Her latest works, a series called Prayer Rugs, depict animal footprints and small vegetative features of the Parana Wetlands located 50 kilometers from Buenos Aires. In recent years, the region’s biodiversity has been decimated by the wood and paper industries, which have facilitated the growth of non-native plant species that have since spread out of control. Additionally, human-made fires wreaked havoc during 2020, while livestock simultaneously trampled the once-luscious grassland.

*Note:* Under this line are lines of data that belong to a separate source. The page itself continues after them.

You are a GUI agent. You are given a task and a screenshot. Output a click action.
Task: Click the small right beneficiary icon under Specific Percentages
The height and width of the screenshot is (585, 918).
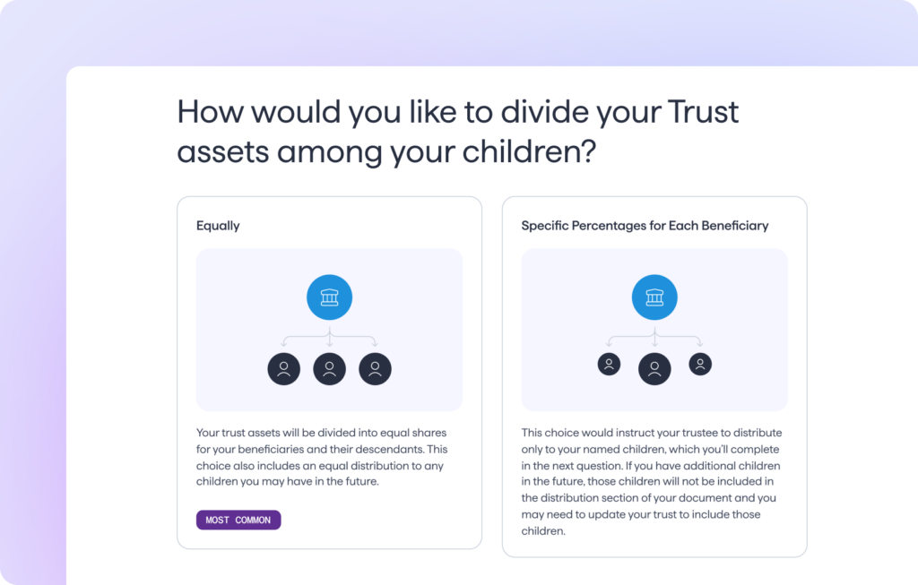(x=700, y=365)
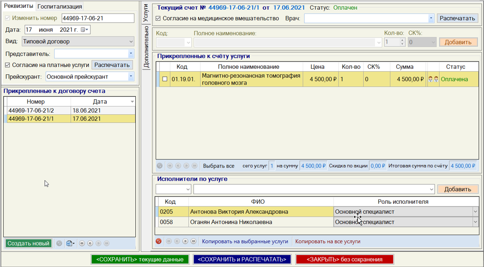Click Создать новый invoice button
This screenshot has height=267, width=484.
click(x=28, y=243)
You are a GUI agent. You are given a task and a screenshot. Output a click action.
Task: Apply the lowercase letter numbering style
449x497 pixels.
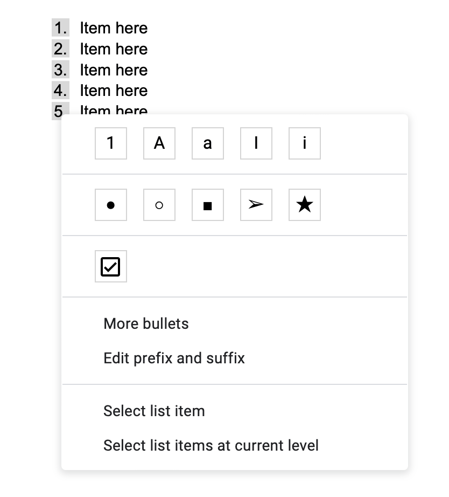[x=207, y=143]
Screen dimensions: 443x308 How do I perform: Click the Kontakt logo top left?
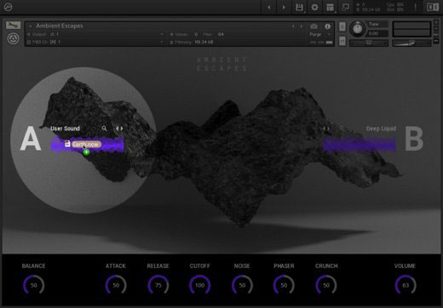[8, 7]
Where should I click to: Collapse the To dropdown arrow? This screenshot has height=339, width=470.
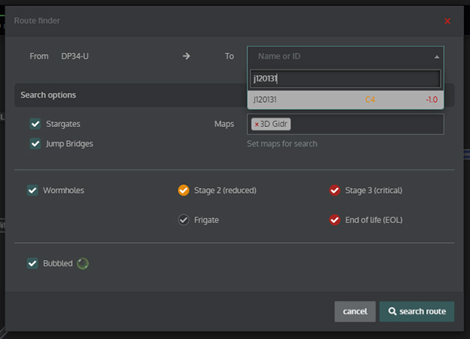pyautogui.click(x=436, y=57)
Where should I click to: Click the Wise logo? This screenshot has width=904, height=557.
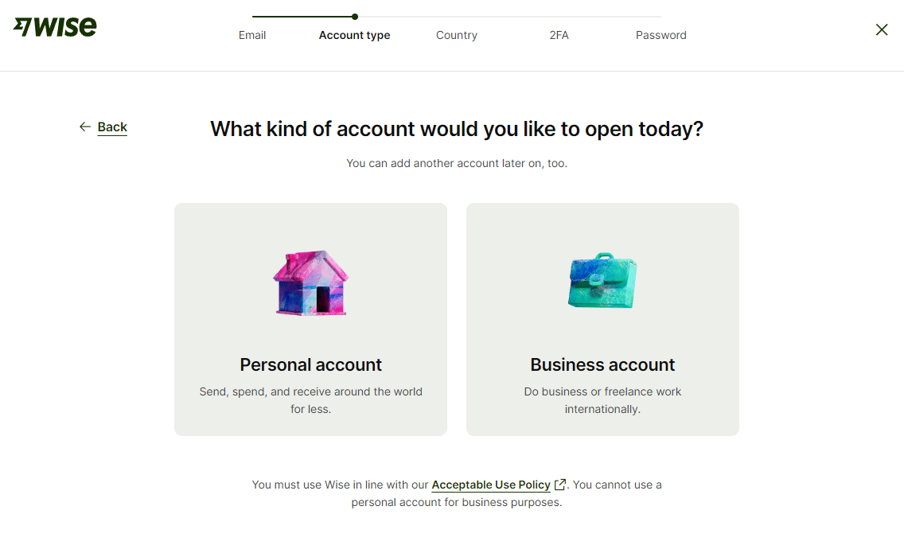[55, 27]
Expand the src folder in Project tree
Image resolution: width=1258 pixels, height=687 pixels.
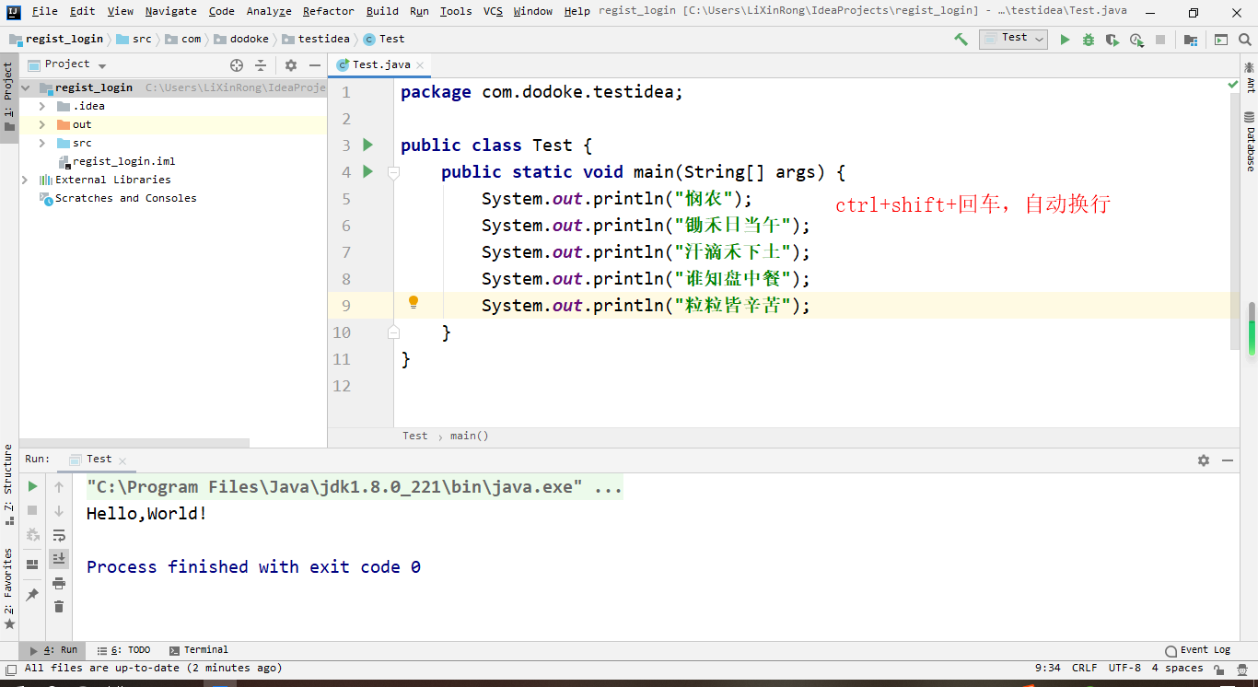(41, 142)
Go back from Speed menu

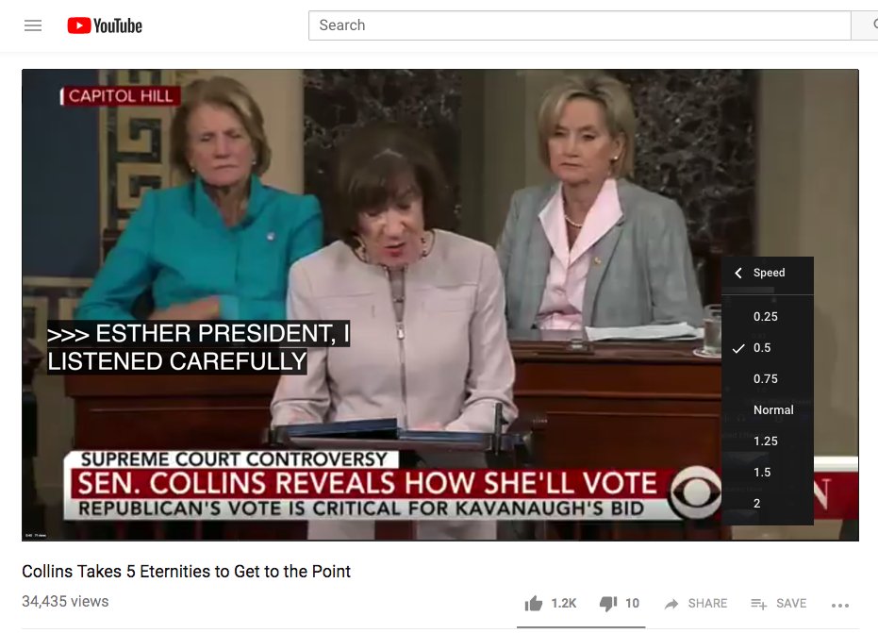[738, 273]
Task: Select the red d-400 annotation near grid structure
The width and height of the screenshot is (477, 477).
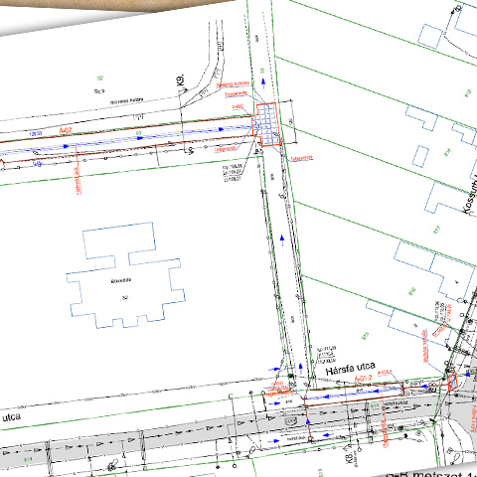Action: point(238,106)
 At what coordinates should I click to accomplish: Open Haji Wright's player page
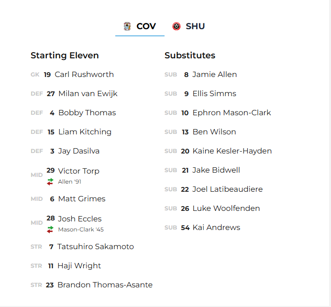[79, 266]

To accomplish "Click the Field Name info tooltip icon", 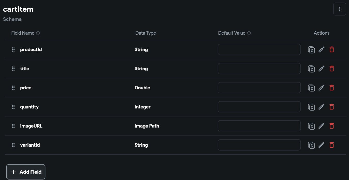I will (38, 33).
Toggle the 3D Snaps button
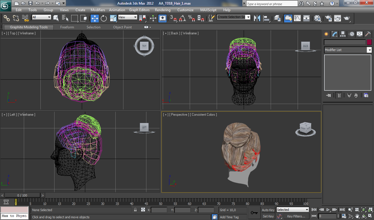Viewport: 374px width, 220px height. (x=174, y=18)
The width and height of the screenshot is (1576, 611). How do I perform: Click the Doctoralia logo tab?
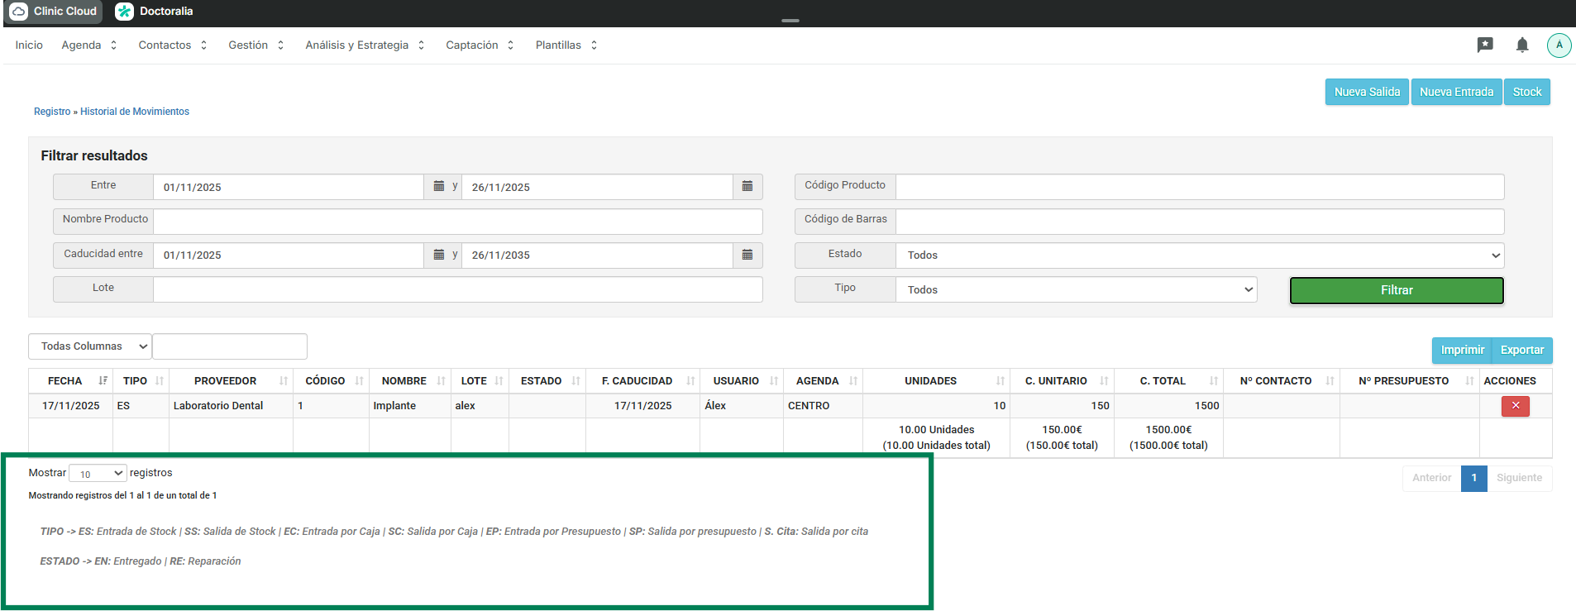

Kehayoglou’s pieces document the foliage that has survived after years of this widespread exploitation and how, over time, local fauna has started to reappear: thistles grow through cracks in the dry Earth, deer leave mud-splattered tracks, and chirping insects dance upon youthful leaves. The artworks narrate the wetland’s change and growth, reflecting the pain caused by capitalism while turning the need for change into tapestries that reference Argentinians’ hope. Kehayoglou says:
Isolation made me think of my carpets as spaces where new forms of activism could be enacted. A type of activism that instead of focusing on paranoid conflict was silent, absorptive and, as I believe, more effective. My carpets, thus, became instruments for documenting ‘minor’ aspects of the land, which were otherwise overlooked as irrelevant. A focus on its micro-narratives that would open new doors for possible ecological futures.